On Tue, May 12, 2020 at 10:14 PM hbilling notifications@github.com wrote:
Thanks Daniel, I will await your response on the issue then, regarding using the lock or atomic integers. I presume the atomic integer usage must be faster than the locking approach. FWIW, a similar locking is being used in 'dp_init_relative_weights()' and 'ds_update_latency' APIs in dispatch.c also.

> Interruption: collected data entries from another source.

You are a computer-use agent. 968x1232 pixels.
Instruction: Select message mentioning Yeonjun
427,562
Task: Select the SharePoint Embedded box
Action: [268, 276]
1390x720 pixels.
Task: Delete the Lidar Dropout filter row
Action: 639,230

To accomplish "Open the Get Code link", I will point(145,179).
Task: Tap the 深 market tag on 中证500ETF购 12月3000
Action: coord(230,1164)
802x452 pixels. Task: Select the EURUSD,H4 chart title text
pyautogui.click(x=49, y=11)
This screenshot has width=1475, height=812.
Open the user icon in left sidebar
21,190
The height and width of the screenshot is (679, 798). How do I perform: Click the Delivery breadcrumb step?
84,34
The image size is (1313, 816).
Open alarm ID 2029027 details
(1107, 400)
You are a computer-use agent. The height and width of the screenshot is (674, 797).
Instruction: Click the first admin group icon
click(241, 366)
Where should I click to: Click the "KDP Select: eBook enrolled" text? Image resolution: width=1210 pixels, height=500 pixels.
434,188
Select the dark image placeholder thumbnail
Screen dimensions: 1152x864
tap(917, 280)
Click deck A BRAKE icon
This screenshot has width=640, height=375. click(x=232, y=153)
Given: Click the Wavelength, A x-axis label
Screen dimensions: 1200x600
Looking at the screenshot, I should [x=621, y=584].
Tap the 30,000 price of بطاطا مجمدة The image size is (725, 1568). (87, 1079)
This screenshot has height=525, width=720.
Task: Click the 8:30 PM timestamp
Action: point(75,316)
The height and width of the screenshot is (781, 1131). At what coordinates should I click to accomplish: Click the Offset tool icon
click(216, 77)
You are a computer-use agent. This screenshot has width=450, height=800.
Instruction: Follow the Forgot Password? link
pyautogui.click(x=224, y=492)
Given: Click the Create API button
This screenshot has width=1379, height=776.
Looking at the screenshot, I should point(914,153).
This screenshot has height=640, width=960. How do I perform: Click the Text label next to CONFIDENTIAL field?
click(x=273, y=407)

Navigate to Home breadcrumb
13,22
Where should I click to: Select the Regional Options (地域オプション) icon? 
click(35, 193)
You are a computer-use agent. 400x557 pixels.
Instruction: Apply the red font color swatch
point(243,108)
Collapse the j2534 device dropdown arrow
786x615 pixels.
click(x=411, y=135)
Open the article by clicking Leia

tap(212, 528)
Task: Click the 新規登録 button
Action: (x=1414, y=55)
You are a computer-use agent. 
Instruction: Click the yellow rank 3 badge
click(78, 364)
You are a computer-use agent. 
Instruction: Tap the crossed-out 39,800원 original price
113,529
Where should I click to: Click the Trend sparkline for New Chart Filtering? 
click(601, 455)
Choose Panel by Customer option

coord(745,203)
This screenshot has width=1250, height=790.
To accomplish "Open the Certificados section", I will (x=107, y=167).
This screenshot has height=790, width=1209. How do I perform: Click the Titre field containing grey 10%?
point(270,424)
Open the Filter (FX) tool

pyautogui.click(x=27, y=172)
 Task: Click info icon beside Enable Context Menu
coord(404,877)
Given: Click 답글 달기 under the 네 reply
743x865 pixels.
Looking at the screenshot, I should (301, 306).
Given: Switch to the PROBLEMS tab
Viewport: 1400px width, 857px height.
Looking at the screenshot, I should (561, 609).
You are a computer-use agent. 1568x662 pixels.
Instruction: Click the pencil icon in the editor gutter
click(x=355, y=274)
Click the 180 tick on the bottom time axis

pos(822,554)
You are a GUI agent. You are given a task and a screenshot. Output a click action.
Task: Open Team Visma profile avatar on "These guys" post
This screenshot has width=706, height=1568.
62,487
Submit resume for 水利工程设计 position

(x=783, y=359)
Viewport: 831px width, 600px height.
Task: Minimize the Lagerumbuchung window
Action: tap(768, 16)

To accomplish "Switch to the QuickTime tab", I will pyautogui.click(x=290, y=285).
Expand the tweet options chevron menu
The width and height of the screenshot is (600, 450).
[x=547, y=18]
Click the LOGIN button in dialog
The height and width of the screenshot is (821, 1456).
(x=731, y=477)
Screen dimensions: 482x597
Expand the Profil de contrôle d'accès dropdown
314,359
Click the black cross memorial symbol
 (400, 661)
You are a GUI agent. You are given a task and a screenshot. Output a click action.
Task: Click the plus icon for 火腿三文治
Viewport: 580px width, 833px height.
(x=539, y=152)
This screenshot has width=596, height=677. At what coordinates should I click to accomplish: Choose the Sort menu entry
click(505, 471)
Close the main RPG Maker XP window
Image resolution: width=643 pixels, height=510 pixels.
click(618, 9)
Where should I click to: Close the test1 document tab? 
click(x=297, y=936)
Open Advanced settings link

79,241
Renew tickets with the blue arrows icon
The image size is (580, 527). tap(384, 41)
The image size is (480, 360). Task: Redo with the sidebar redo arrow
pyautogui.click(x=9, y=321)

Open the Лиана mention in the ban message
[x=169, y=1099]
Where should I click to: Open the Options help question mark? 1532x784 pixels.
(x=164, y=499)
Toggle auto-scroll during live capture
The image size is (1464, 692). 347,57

— You are receiving this because you are subscribed to this thread. Reply to this email directly, view it on GitHub https://github.com/kamailio/kamailio/issues/2322#issuecomment-627750313, or unsubscribe https://github.com/notifications/unsubscribe-auth/ABO7UZINCF24E6BMTEAK5HLRRIT7ZANCNFSM4M5V5VYA . _______________________________________________ Kamailio (SER) - Development Mailing List sr-dev@lists.kamailio.org https://lists.kamailio.org/cgi-bin/mailman/listinfo/sr-dev
Hi kamailio-sync, Thanks for the inputs. However, I was referring to the usage of lock in the function that calculates the dispatcher latency stats and suggesting to use the same lock while accessing the 'dload' parameter so as to avoid concurrent access issues related to the 'dload' parameter as its a non-atomic integer as of today. Daniel, however, suggested that he would take a further look to suggest what suits better, ie. using the lock OR making the 'dload' parameter as an atomic integer.
@hbilling - I went through the code and for now I pushed a commit based on your remarks, defining macros for increment/decrement guarded by dst group lock. The increment is in a single place, decrement in two places, so I am not sure if using an atomic variable there will give any significant gain. When I will get some time for more testing, I will play with variants. The `ds_get_leastloaded()` was also updated to use the dst group lock.
Test and if all ok, report back and it can be backported.
Closed #2322.
Thanks Daniel, The changes seem to be fine. Please go ahead with making these available for the previous releases as well.